- Фрагмент текста -
++++++

От разговора с этой актрисой ощущение как от визита к опытному психоаналитику... Может быть, дело в том, что она с девятого класса ведет дневник и любит покопаться в себе? Красавица Юлия Пересильд — думающий человек, и это делает каждую ее роль в театре и кино особенной. Между летними премьерами мы побеседовали о важном.
Юля, давайте начнем с вашей театральной премьеры — «Грозы» Островского на сцене Театра наций. Почему и сегодня история Катерины актуальна?
Ю. П.: Есть несколько вещей, на которые можно смотреть бесконечно: как человек работает, как горит огонь, как твой знакомый совершает грехопадение. Отсюда вся желтая пресса, потому что это всегда было интересно: как человек, особенно праведный, как Катерина, оступается… Но наш режиссер Женя Марчелли, мне кажется, вычленил еще одну очень интересную линию — любви Бориса и Екатерины. У Катерины все строится через это. Любовь ее накрывает. Она говорит, что потеряла волю, но на самом деле в своей любви она бесконечно свободный человек.
В этом смысле она близка Анне Карениной?
Ю. П.: Для меня — абсолютно, это близкие героини. Свободные, одержимые любовью, разрушающие оковы, рамки, приличия. Да, обе в итоге приносят себя в жертву. Кстати, у нас в «Грозе» Катерина не топится, она улетает, как птица. Потому что главное не ее страдания, а то, что ей здесь не место.
В спектакле Бориса и Тихона играет один и тот же человек — это про привычку женщин выбирать одинаковых мужчин?
Ю. П.: Да, проблема таких женщин, как Катерина, — влюбляться в одного и того же человека, наступать на одни и те же грабли. И третий мужчина, если бы он появился в ее жизни, уверена, был бы таким же.
Тот момент, когда по кругу существуешь и все твои любови наносят одинаковые раны, — он мне по-женски очень понятен.
Что с этим делать?
Ю. П.: Безусловно, есть психотерапевты, которые с подобным работают, но глобально, мне кажется, тут ничего нельзя поделать. Просто есть такие натуры, как Катерина, как Каренина, у которых при слове «любовь» все отходит на второй план. Единственное, мне кажется, что Катерину дети, может быть, могли бы еще удержать. А для Карениной даже они не смогли остановить фатальный поезд. Потому что, с моей точки зрения, она сама и есть этот самый поезд, который несется… Бесконечно свободный и страшный.
А для вас свобода — это что?
Ю. П.: Для меня это очень важное слово. Без ощущения свободы я просто умираю. При этом понимаю, что «хочу сейчас спрыгнуть с крыши» или «разденусь догола и буду бегать как дурак» — это все что угодно, только не свобода. Вседозволенность. Попытка кому-то или себе что-то доказать. А свобода... Это возможность заниматься тем, чем хочется. Говорить то, что думаешь. Не ради показухи или потому что так модно, а потому что тебе действительно есть что сказать. Свобода любви… А еще — умение прислушиваться к самому себе, к тому, чего ты по-настоящему хочешь. Потому что
истинная свобода идет только от тебя самого и не может быть ориентирована на других. Вот когда сам с собой честно разговариваешь — это свобода.
Что вам позволяет вести такой искренний диалог с самой собой?

++++++

- Исходные данные -
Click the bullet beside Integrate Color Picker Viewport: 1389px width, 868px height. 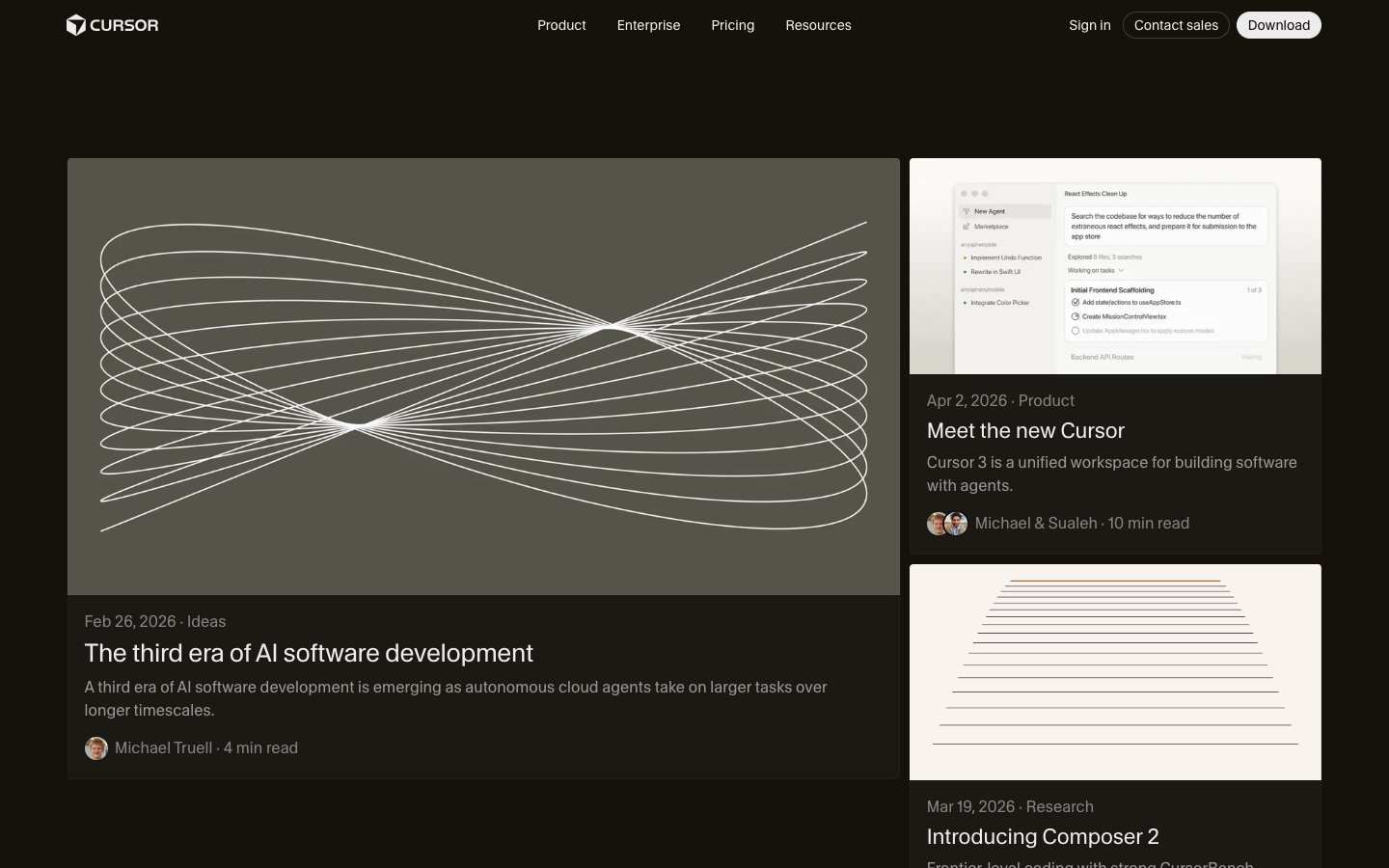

++++++

- Текст задания -
Верны ли по интервью с Юлией Пересильд следующие утверждения? На каждое ответьте «да» или «нет» и дословно приведите решающие слова интервью.
1. В спектакле «Гроза» Катерина в финале топится.
2. Актриса ведет дневник с девятого класса.
3. Режиссер спектакля «Гроза» — Женя Марчелли.

- Итоговый ответ -
1. Нет: «Катерина не топится, она улетает, как птица».
2. Да: «она с девятого класса ведет дневник».
3. Да: «наш режиссер Женя Марчелли».